記念講演:北方領土問題有識者のジャーナリストの石川一洋氏
 「北方領土問題と安倍対ロシア外交」。         (講演内容は四島のかけ橋第66号をご覧ください
 「北方四島と道東の歴史的な関係は、今は領土問題で断絶していますが、今の安倍政権の考え方の大きな方向性はどういうことか。この歴史的な関係を復活させよう、それが共同経済活動です。四島と根室などの道東を復活させるということです。もしも日ロの平和条約が結ばれたら、根室と四島にはどんな姿が待っているのか。私はおととし、石垣島に行きました。観光ではありますが、八重山群島のあの姿です。石垣島が根室、道東だとすると、西表島とかそのほかの小浜島とかは、大体、国後、択捉あたりまで、位置関係は似ているわけです。石垣島から毎時間のようにフェリーが出ていくわけです。西表とかそういうのは買い物に来るわけです。平和条約ができて、日ロが共存できれば、そういう姿が待っていると思うわけでございます。石垣島からは西表と八重山群島へ行ってみようというツアーがあるわけです。そうすると、道東から四島へという今のパイロット、試験的なものではなく、本当にすばらしい自然とかを楽しむ日本とロシアによる観光あるいは人の往来という姿が出てくるのではないか、あるいはそういう姿をつくれないか。それが、島について言えば平和条約の目的ではないかと思います。」講演の終了後に質問の時間があり、シベリア抑留問題を領土交渉の道具として使えないか。北東アジアの戦略、ロシアと日本はうまく平和条約が締結できるのか、何か障害になるものがあるかどうか。北方領土問題を解決するためには、ロシアの中で反対する人たちがやはりいますよね。そういう人たちのことを背景にして、プーチン大統領はなかなか一歩を踏み出せないんじゃないか。など多くの質問がありました。

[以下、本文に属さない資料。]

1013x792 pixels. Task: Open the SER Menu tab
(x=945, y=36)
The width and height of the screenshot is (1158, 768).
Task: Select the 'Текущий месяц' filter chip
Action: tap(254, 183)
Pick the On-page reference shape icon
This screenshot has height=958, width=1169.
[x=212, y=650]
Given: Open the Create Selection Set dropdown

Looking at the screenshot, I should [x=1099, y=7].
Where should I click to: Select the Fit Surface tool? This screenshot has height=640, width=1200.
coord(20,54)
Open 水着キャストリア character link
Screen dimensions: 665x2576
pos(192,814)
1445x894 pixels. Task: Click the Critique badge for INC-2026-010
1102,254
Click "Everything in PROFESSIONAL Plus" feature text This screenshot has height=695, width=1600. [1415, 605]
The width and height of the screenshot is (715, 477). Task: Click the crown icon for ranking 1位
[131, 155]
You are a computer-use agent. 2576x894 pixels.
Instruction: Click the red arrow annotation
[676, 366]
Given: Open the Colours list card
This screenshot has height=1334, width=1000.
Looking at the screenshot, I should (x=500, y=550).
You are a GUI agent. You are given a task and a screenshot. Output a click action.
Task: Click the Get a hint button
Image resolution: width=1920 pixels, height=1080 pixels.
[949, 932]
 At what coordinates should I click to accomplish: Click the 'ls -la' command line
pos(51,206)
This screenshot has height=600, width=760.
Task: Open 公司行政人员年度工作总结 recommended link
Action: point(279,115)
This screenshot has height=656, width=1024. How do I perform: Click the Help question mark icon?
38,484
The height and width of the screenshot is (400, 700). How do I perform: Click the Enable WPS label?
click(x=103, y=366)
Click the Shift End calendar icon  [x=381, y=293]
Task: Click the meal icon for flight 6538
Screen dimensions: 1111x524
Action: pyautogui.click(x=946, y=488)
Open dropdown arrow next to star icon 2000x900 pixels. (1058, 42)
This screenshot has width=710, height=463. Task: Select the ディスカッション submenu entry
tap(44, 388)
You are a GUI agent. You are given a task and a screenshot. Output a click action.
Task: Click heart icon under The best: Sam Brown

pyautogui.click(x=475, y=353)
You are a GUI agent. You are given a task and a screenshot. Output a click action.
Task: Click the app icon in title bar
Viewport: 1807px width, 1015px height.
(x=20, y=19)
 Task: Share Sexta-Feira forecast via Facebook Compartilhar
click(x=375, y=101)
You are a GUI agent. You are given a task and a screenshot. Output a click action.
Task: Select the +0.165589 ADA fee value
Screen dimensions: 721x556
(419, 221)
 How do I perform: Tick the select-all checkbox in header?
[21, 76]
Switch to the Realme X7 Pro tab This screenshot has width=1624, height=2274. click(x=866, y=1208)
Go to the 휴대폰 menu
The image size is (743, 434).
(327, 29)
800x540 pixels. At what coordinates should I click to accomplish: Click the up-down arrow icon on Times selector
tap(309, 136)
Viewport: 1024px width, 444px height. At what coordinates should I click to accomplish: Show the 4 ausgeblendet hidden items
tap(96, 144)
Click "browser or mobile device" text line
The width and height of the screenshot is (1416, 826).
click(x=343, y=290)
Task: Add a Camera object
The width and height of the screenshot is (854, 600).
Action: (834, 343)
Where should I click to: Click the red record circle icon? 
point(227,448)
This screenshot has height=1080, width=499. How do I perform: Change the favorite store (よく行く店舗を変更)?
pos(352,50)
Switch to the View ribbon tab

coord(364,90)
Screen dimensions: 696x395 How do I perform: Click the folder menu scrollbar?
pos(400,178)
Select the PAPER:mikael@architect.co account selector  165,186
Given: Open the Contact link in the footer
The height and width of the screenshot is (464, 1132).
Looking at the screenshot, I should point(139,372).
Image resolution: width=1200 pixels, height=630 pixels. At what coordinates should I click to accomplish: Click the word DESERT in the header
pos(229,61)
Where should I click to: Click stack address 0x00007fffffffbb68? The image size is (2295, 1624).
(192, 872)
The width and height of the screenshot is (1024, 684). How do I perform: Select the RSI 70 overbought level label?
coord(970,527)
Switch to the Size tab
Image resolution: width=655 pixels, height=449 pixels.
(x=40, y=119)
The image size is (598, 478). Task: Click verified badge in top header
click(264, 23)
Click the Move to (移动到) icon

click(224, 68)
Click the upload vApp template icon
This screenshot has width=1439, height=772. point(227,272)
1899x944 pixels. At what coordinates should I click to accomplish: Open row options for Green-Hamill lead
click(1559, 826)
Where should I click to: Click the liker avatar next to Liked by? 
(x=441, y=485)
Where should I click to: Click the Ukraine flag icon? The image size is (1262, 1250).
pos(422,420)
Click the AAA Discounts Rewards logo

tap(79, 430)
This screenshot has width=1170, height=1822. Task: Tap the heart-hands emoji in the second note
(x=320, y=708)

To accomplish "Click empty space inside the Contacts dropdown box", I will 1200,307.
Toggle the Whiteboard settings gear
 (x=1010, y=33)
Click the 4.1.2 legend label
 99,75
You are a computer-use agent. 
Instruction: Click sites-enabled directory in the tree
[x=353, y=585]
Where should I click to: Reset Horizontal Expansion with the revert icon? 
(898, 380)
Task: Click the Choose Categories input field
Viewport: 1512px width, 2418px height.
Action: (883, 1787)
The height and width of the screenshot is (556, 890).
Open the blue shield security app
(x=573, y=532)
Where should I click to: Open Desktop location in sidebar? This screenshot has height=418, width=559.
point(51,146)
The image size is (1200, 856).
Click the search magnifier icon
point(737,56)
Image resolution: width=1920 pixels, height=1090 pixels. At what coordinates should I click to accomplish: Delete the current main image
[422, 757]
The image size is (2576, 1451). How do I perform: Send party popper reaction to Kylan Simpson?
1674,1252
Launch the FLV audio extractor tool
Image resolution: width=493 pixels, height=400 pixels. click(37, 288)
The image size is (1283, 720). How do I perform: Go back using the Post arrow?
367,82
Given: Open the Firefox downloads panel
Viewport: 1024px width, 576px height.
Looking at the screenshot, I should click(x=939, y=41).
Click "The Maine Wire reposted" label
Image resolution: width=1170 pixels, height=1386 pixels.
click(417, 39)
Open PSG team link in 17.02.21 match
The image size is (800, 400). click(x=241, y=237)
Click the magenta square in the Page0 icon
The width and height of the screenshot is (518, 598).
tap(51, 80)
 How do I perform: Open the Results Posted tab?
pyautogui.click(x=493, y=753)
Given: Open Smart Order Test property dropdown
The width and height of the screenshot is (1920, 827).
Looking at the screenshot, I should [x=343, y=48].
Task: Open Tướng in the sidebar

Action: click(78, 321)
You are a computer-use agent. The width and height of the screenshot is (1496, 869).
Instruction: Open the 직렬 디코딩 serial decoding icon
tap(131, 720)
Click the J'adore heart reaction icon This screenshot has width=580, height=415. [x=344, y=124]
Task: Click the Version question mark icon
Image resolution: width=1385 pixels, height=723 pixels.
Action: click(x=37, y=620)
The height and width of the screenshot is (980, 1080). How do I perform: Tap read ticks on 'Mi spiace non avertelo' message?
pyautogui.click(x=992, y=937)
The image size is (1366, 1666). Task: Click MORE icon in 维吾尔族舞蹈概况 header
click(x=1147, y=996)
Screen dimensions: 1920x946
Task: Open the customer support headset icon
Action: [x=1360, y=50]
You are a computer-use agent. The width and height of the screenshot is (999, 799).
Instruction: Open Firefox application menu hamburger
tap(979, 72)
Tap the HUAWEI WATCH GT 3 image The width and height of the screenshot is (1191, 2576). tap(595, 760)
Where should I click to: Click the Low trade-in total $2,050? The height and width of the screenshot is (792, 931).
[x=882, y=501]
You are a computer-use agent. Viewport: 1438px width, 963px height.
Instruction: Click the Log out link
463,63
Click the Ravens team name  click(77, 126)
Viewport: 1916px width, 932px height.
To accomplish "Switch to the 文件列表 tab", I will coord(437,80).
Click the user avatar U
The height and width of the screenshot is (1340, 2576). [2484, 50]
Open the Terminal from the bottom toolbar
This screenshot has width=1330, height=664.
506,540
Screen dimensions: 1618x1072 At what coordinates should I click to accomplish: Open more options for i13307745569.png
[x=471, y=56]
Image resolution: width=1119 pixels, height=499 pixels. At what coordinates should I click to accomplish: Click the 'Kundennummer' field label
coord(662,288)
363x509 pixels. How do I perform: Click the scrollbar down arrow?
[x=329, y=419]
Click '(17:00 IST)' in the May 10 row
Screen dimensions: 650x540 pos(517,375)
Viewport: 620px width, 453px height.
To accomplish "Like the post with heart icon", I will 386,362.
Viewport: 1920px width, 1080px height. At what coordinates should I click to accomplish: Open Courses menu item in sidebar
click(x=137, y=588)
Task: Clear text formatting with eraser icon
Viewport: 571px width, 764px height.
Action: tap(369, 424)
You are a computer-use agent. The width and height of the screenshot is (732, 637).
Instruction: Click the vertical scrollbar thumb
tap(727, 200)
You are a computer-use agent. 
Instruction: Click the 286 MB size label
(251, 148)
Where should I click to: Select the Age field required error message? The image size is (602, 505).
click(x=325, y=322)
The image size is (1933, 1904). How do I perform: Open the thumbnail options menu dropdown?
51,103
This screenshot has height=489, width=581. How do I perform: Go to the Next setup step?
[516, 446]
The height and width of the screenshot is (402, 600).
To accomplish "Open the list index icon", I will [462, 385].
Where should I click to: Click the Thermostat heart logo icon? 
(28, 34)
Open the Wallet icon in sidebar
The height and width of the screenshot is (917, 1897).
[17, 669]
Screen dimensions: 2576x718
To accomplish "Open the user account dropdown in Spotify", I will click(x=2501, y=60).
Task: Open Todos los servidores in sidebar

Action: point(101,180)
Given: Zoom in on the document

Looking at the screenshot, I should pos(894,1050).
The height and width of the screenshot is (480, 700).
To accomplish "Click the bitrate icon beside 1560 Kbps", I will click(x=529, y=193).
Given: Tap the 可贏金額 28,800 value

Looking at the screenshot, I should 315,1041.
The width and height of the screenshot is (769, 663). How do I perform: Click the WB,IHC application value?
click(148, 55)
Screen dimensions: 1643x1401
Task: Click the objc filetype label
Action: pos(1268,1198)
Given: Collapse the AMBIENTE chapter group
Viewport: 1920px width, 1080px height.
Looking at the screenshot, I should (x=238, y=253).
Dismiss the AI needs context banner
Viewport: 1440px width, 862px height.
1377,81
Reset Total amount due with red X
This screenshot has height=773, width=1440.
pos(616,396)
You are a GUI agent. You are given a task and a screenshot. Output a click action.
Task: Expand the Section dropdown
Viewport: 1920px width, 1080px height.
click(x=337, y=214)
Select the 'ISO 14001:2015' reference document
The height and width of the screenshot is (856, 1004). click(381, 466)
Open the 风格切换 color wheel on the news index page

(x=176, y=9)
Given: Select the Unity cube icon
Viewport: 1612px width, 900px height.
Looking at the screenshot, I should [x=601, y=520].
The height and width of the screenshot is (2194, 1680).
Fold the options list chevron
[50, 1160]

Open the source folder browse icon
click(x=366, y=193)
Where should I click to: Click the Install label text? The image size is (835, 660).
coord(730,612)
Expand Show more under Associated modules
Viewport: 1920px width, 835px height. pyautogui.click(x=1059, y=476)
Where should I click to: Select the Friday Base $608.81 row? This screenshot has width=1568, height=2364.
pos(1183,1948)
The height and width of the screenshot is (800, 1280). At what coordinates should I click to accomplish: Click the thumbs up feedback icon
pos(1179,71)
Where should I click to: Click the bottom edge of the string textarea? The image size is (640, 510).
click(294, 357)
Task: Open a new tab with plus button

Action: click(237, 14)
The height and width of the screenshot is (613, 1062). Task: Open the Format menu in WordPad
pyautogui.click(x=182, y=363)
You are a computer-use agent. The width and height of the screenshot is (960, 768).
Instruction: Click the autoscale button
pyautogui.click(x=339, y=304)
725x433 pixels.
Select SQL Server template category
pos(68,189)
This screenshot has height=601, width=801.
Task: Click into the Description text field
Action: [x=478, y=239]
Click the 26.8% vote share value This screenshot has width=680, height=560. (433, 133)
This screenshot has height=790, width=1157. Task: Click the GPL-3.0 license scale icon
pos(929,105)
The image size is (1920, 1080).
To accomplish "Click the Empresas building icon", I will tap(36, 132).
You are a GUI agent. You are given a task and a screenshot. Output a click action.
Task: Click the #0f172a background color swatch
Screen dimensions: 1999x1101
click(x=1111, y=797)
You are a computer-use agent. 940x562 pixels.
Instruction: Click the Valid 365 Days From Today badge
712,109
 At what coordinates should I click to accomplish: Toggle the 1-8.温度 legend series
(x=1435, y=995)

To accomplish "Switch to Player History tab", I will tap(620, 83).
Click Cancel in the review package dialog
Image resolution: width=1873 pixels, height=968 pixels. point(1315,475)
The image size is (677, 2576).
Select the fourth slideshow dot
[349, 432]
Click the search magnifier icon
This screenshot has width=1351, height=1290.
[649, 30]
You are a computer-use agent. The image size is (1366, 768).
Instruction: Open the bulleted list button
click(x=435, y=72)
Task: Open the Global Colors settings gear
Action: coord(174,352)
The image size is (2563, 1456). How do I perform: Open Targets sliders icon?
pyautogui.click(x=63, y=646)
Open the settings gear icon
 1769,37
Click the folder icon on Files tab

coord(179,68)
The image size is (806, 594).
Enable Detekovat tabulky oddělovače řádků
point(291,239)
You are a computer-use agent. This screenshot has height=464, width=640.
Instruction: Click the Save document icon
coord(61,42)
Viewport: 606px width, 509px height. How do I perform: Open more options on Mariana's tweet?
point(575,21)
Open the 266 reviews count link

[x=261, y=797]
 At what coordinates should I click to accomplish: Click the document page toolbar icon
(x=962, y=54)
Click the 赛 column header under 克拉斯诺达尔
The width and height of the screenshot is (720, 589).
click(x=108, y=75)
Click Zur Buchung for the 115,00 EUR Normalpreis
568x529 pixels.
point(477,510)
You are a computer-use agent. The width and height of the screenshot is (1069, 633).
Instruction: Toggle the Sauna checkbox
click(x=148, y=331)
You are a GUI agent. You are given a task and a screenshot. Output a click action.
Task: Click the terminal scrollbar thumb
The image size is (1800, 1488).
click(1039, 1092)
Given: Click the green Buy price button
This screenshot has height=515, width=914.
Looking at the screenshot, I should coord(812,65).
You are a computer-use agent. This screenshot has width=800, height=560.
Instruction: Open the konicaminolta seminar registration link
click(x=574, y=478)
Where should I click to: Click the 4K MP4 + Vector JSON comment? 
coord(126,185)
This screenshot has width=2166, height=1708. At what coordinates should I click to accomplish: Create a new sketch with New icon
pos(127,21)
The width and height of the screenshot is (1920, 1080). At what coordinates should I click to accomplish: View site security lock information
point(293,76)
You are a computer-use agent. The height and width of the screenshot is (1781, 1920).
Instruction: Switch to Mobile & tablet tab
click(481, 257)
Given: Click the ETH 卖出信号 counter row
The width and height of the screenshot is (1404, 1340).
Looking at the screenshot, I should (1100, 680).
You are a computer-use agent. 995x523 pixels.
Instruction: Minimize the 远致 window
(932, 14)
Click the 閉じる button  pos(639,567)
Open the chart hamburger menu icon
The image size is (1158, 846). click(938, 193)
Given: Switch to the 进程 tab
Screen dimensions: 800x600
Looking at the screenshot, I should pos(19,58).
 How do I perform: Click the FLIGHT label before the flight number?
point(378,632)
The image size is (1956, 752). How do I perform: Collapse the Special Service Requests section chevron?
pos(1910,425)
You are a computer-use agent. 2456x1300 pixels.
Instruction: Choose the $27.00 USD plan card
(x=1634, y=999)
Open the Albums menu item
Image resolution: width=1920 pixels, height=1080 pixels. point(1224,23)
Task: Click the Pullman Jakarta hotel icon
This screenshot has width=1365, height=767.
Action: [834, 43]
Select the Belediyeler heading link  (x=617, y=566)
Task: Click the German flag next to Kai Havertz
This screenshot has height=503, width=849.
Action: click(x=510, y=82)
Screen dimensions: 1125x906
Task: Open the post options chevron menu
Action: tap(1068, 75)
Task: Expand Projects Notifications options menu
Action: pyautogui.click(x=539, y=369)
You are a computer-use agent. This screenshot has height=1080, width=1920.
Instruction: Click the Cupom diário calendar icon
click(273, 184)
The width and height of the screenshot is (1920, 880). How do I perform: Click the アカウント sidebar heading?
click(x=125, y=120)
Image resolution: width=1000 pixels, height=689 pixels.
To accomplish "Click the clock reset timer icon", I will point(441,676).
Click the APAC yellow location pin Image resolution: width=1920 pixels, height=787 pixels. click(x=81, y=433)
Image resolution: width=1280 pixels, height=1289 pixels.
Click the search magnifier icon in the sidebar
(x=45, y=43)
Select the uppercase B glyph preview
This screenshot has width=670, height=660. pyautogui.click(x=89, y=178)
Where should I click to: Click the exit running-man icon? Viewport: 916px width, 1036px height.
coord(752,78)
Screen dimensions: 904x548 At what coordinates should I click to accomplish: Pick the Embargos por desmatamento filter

大会宣言 神奈川県農業協同組合中央会常務理事 四條 信仁 県民会議理事
大 会 宣 言
 歯舞群島、色丹島、国後島、択捉島からなる北方四島は、歴史的にも国際法上も、疑う余地のない我が国固有の領土であり、一日も早い返還の実現は、全国民共通の悲願である。 しかしながら、戦後70年余年が経過した今日においてもなお、ロシアの占拠のもとに置かれ、領土返還への道のりは依然として険しい状況であることは、誠に遺憾である。北方領土問題の解決なくして、日本とロシアの間に真の友好と信頼関係を築くことはできない。 私たちは神奈川県民の総意を結集し、北方領土の一日も早い返還を実現するため、県民会議設立の趣旨のもと決意を新たにし、さらにねばり強く運動を推進していくことををこに宣言する。
令和元年11月20日
第35回北方領土返還要求運動神奈川県民大会   
多数の参加者がありました。  北方領土返還要求署名簿に多くの大会参加者からご署名をいただきました。ありがとうございました。